**WHAT IS NEEDED:** Render the entries from the line with "Task: Expand the 皮肤 dropdown tab" up to and including the line with "tap(45, 673)" as a two-column CSV with the columns task and answer. Give one row per entry, with its text and its answer each in a single quoted field and line breaks turned into spaces.

**RECORDED INFORMATION:**
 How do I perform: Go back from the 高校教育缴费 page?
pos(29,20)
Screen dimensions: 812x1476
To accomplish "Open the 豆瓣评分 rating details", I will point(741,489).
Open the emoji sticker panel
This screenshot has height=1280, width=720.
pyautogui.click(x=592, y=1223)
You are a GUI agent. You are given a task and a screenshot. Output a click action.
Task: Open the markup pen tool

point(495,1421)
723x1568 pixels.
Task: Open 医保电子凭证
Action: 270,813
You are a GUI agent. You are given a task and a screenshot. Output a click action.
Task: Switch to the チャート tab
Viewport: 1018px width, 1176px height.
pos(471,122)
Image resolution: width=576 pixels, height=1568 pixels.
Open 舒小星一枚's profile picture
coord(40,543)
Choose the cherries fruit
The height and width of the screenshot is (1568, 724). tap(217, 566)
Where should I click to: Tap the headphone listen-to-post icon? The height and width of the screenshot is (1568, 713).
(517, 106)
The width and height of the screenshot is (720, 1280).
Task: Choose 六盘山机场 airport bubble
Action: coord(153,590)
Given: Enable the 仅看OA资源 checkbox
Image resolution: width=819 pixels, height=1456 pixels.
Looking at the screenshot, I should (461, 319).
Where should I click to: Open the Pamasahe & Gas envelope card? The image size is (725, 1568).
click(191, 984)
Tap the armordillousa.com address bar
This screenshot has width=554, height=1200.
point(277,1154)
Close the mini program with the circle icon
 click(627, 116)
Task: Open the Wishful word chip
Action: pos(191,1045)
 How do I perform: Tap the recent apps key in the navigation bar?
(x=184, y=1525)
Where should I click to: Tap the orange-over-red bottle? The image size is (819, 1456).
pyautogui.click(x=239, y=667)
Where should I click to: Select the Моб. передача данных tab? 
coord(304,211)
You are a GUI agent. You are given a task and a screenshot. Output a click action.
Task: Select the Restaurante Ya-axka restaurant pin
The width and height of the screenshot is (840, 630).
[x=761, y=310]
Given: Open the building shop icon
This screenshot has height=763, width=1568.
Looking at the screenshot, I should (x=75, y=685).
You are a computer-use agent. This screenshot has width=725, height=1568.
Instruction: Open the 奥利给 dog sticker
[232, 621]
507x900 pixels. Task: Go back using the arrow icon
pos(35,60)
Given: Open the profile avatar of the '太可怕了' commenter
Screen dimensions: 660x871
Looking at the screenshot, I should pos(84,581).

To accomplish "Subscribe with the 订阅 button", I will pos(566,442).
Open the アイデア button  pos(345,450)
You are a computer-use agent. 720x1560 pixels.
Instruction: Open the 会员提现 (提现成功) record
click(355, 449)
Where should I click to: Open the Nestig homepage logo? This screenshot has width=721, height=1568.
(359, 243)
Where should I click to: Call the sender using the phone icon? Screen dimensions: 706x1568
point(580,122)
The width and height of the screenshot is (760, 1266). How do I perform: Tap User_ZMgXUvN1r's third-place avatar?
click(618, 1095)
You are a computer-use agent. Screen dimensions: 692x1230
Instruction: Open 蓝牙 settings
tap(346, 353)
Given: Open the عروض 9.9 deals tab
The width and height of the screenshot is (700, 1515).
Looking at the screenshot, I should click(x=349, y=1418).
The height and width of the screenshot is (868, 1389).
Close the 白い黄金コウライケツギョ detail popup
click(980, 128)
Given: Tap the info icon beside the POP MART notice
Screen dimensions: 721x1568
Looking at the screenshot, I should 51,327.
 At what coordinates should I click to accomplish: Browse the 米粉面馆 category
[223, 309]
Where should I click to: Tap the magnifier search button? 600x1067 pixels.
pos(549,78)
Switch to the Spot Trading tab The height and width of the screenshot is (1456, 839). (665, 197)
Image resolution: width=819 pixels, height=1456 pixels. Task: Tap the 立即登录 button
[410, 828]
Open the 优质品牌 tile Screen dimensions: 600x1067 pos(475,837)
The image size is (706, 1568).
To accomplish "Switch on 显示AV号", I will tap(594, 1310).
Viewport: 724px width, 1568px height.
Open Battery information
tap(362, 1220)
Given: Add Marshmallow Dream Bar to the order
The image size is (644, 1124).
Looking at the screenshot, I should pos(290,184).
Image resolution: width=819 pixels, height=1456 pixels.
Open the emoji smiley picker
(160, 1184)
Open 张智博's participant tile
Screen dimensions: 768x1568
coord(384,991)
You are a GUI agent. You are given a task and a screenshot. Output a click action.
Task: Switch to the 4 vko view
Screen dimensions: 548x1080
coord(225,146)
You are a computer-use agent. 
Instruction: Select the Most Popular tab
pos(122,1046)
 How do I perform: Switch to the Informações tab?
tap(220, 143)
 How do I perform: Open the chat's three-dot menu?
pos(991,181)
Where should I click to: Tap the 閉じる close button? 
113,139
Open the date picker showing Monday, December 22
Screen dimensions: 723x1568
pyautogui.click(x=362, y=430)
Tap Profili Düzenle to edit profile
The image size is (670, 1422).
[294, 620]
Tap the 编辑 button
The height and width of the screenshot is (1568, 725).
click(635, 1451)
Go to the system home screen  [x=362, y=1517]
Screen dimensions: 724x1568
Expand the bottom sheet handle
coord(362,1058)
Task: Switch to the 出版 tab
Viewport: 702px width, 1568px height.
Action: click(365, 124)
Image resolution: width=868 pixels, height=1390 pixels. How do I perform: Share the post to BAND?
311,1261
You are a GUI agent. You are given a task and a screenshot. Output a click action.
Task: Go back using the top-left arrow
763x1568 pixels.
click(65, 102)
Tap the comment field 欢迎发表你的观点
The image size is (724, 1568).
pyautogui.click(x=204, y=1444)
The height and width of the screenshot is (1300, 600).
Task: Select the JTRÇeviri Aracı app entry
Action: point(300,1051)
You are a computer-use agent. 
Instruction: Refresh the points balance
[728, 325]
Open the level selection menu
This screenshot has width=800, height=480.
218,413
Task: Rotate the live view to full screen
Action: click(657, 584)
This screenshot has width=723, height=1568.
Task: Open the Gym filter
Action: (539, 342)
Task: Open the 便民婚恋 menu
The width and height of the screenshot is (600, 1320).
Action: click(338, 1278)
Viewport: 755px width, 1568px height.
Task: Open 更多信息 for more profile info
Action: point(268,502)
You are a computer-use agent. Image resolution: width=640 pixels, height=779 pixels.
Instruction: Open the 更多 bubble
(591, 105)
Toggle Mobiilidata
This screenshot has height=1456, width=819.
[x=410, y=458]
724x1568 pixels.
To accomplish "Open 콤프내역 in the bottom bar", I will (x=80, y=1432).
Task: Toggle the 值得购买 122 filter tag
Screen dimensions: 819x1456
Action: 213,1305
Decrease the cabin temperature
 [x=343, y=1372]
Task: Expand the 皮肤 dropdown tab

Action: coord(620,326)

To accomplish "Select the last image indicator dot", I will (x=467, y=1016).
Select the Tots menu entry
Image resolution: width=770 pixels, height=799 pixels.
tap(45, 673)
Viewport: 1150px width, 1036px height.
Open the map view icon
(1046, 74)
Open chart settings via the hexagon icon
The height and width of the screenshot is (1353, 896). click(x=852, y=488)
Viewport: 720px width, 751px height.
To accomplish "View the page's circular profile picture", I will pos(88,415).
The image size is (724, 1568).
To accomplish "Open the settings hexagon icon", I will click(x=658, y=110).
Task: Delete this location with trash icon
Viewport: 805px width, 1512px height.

**ANSWER FOR THE TASK:**
task,answer
"Task: Expand the 皮肤 dropdown tab","Action: coord(620,326)"
"To accomplish ""Select the last image indicator dot"",","I will (x=467, y=1016)."
"Select the Tots menu entry Image resolution: width=770 pixels, height=799 pixels.","tap(45, 673)"